Description of the task: From the material below, return exactly the lines starting at the one that holds "Given: Click the WHERE keyword on line 5" and ending at the one that holds "This screenshot has height=159, width=860.". Pictures stay out of the answer.

Given entries:
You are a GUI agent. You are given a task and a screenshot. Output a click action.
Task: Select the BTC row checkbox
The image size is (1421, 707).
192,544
==
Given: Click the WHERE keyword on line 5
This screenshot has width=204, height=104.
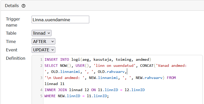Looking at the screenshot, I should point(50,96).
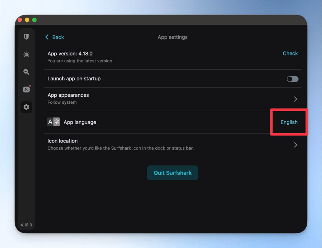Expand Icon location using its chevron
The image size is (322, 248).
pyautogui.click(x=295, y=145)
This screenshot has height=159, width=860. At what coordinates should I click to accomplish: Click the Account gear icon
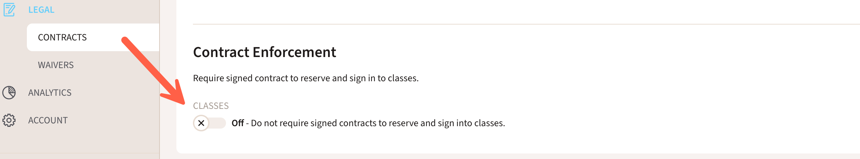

Result of the exercise:
Given: Click the WHERE keyword on line 5
This screenshot has width=204, height=104.
Looking at the screenshot, I should point(50,96).
Expand Icon location using its chevron
The image size is (322, 248).
pyautogui.click(x=295, y=145)
This screenshot has height=159, width=860. At what coordinates should I click to accomplish: Click the Account gear icon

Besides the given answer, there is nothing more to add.